Incapacidade para gerir a nossa casa comum

1. MALDIÇÕES. Parece que o Diabo anda à solta em Portugal neste Verão, dirão os mais supersticiosos. Azar atrás de azar, desgraça atrás de desgraça. O roubo de armas em Tancos, a tragédia de Pedrógão Grande, o carvalho que caiu no Funchal, o andor que tombou no Minho, um País que continua a arder, como…

1. MALDIÇÕES. Parece que o Diabo anda à solta em Portugal neste Verão, dirão os mais supersticiosos. Azar atrás de azar, desgraça atrás de desgraça.

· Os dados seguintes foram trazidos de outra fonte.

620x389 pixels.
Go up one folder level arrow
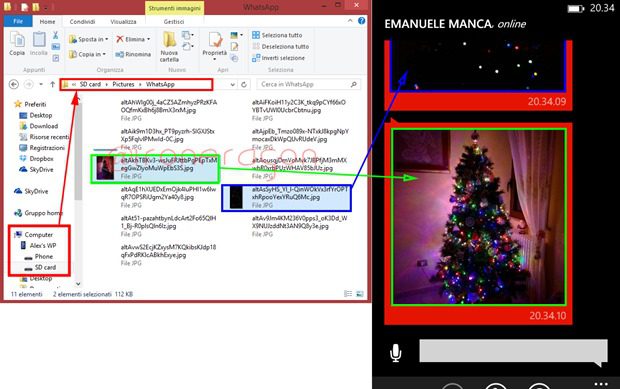click(x=53, y=84)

O roubo de armas em Tancos, a tragédia de Pedrógão Grande, o carvalho que caiu no Funchal, o andor que tombou no Minho, um País que continua a arder, como sempre, mas agora batendo todos os recordes. É claro que existe sorte e azar; é claro que existem atos da natureza. Mas todos estes casos espelham em sua essência a nossa incapacidade colectiva para gerir a nossa casa comum. Uso expressões englobantes – ‘nossa’, ‘colectiva’, ‘comum’ – porque a responsabilidade é em última análise de todos, ‘governantes’ e ‘governados’. Mas não o é em graus iguais. Ao cidadão culpa-se a ignorância, a incúria e a insuficiente responsabilização democrática. Aos ‘governantes’ (estes e todos) culpa-se a ineficácia em prover serviços públicos básicos nos quais a segurança dos cidadãos está à cabeça. Passam-se novas leis, anunciam-se reformas históricas, mas não se consegue garantir a vigilância electrónica de um paiol, a limpeza e delimitação da floresta ou a simples inspeção de um carvalho centenário. 

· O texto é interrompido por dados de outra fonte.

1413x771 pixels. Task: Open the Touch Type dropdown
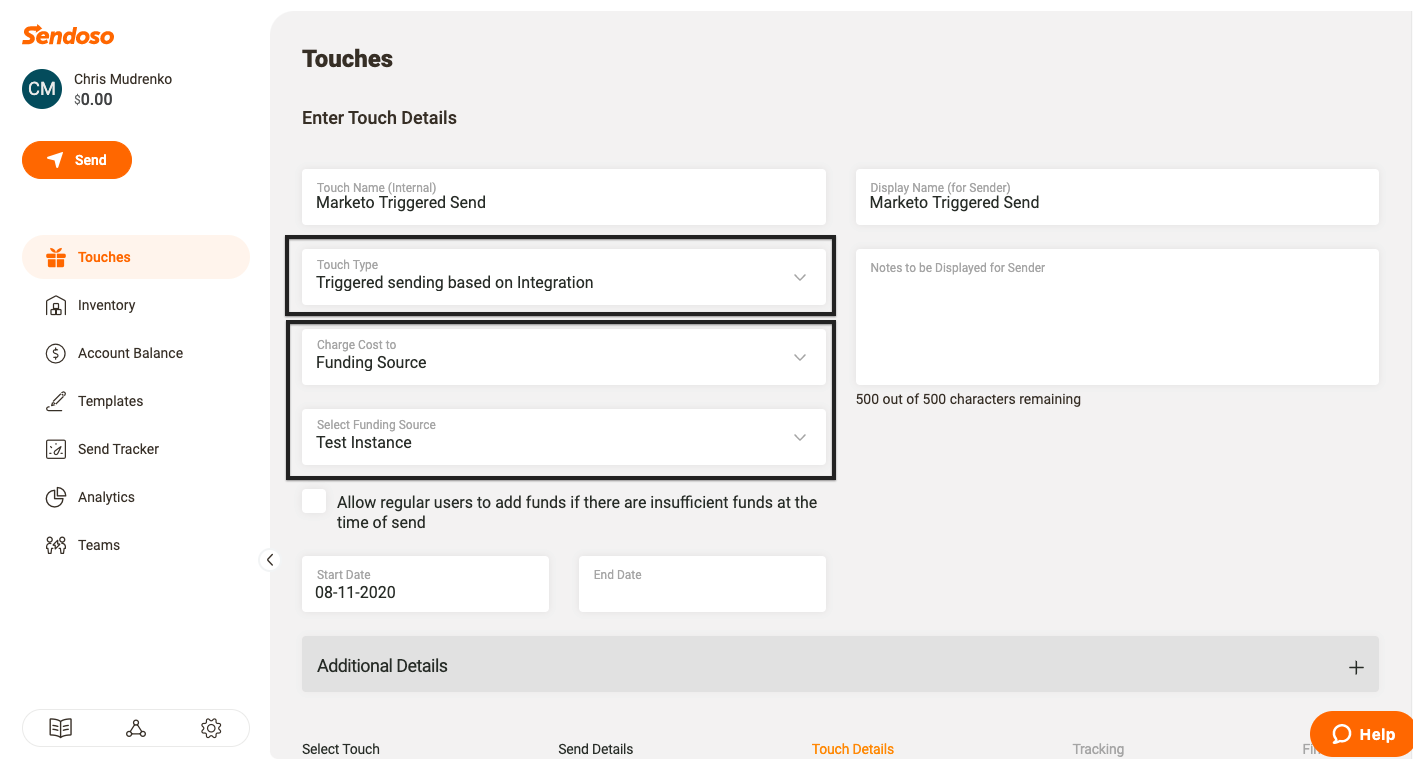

2.ÁGUAS PROFUNDAS. Nesta semana começou a ser discutida nas Nações Unidas a proposta portuguesa de extensão da sua plataforma continental. A ser aprovada, Portugal passará a ter jurisdição sobre os solos e subsolos marítimos (e suas riquezas) para além das 200 milhas marítimas, numa área 40 vezes superior à superfície emersa e equivalente à da Índia. Se tal acontecer é uma boa notícia. Mas não nos iludamos com manás. Como a história contemporânea mostra à saciedade o cerne da riqueza das nações não são os recursos naturais mas a natureza das suas instituições políticas. Incentivam o ‘fazer’ e ‘fazer acontecer’? Envolvem os cidadãos na governação e na partilha do valor criado? Acautelam as gerações futuras? Ou, pelo contrário, estão capturadas em benefícios de uns poucos? As calamidades deste Verão e casos como o do GES e PT fazem-me duvidar. 

3. A ECONOMIA. Regressado a Portugal depois de dois anos de ausência é óbvia a alteração do clima económico. Nota-se nos indicadores-desemprego em queda, as maiores taxas de crescimento deste século, exportações fortes – e no semblante das pessoas. Isto é indubitavelmente bom. Mas o crescimento não é assim tão forte (sobretudo em termos de convergência) nem garantido que vá perdurar. Quem chegou de fora naturalmente pergunta: Porquê? O que mudou? Estão os fundamentos da economia mais sólidos? Ou estaremos de novo a subir porque a maré está cheia?